Power-of-2 capacity means the index masking (& mask_) handles wraparound without branches. The memory ordering is carefully chosen — relaxed for the thread's own position, acquire/release for cross-thread synchronization. No mutexes, no locks, no allocation on the hot path.

What I'd Do Differently

  • Start with clipboard-based injection from day one. I spent too long trying to get AXUIElement working reliably across apps before accepting that clipboard paste is what actually ships.
  • Skip VAD for the initial version. I built the whole VAD pipeline before realizing hold-to-talk doesn't need it. Should have started with the simpler interaction model.
  • Use XPC or a Launch Agent instead of a standalone app. The Accessibility permission dance is easier if the binary doesn't change between builds. An XPC service gets permission once and keeps it.

Key Takeaways

  1. AVAudioEngine's tap format parameter doesn't do resampling for you. Always tap at the hardware format and convert manually. This is barely documented and will waste your time.
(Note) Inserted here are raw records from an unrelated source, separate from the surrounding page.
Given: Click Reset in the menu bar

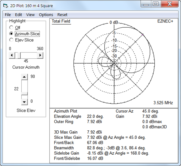Looking at the screenshot, I should click(62, 15).
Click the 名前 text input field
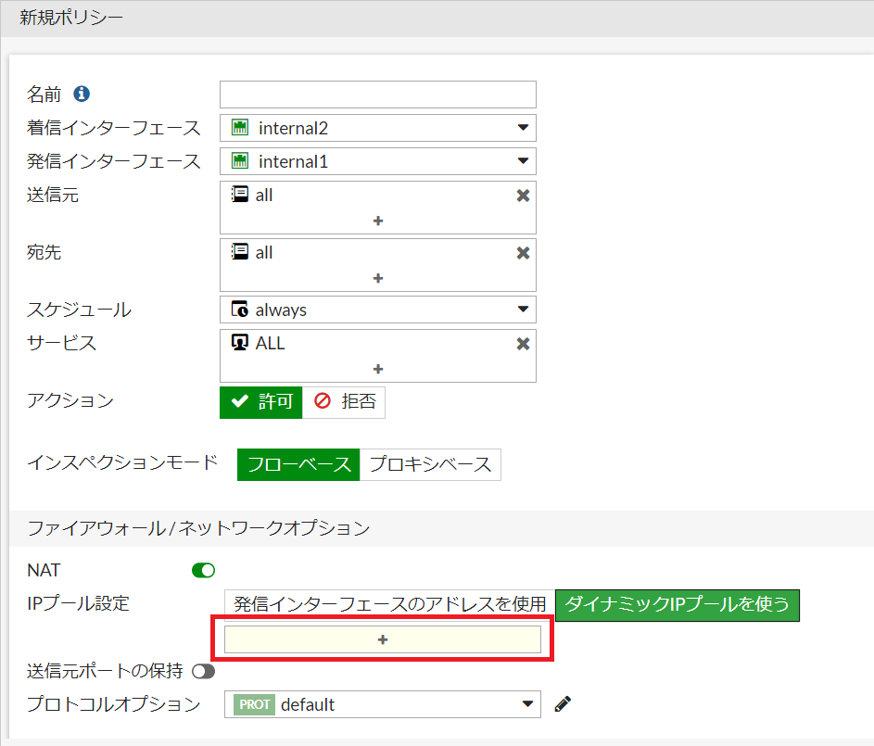This screenshot has width=874, height=746. point(378,95)
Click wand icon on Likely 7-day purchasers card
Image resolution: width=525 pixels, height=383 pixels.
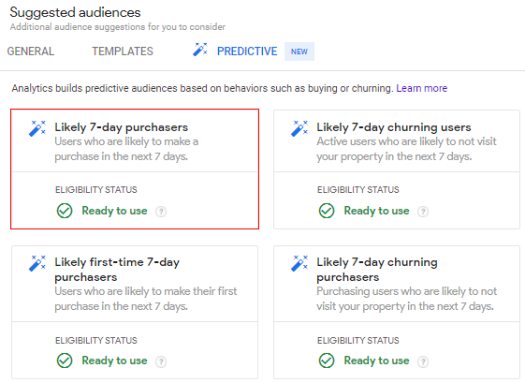(x=37, y=128)
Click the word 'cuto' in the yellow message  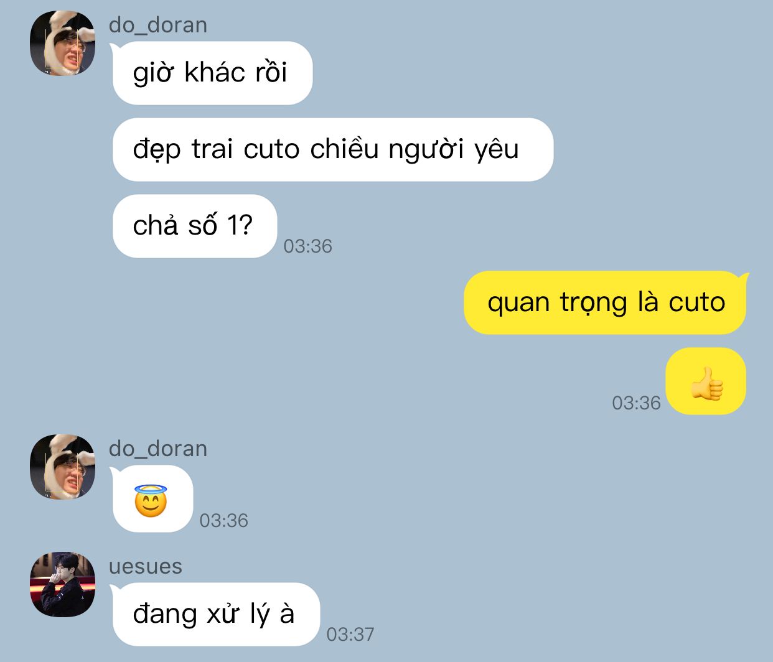(x=697, y=303)
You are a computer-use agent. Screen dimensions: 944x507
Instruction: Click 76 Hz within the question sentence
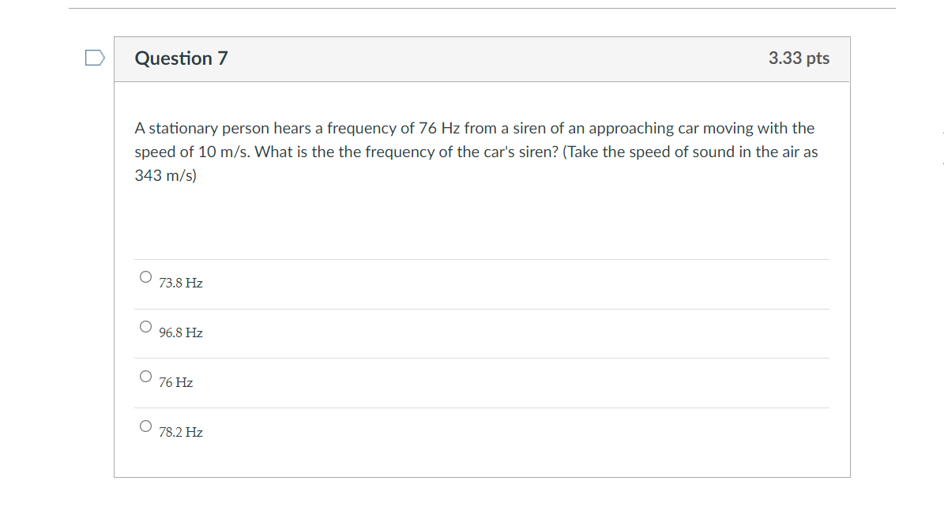[439, 128]
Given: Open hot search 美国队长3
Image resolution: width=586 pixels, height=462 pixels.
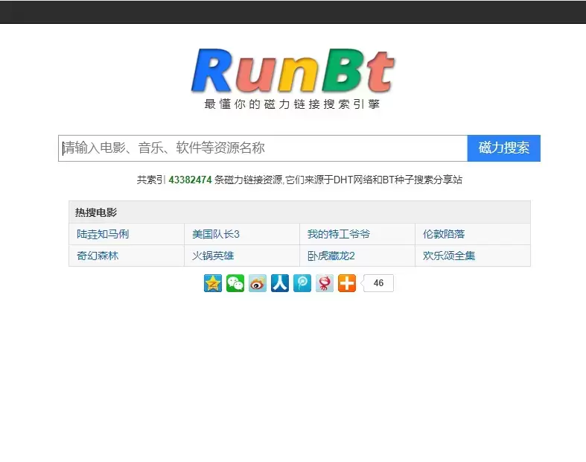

  2. Lock-free data structures aren't just for high-frequency trading. Any time you have a real-time audio thread, you need lock-free communication. SPSC ring buffers are the simplest correct solution.

  3. macOS permissions are the hardest part of macOS development. The actual audio processing, speech recognition, and text injection code is straightforward. The permission model — Accessibility, Microphone, Input Monitoring — is what makes you question your life choices.

  4. whisper.cpp on Apple Silicon is absurdly fast. 9.3 seconds of audio transcribed in under 1 second on an M5. There's genuinely no reason to send audio to a cloud API for basic dictation anymore.

  5. A 7-function C API is the right bridge width. The temptation is to expose more of the C++ engine. Resist it. A minimal extern "C" surface means the Swift shell and C++ core can evolve independently.

  6. Build the obvious simple thing first. Hold-to-talk with clipboard paste is "boring" compared to always-on VAD with Accessibility injection. It's also what actually works reliably.


VoiceFlow is open source and runs entirely on your Mac. No cloud, no subscription, no audio leaves your machine.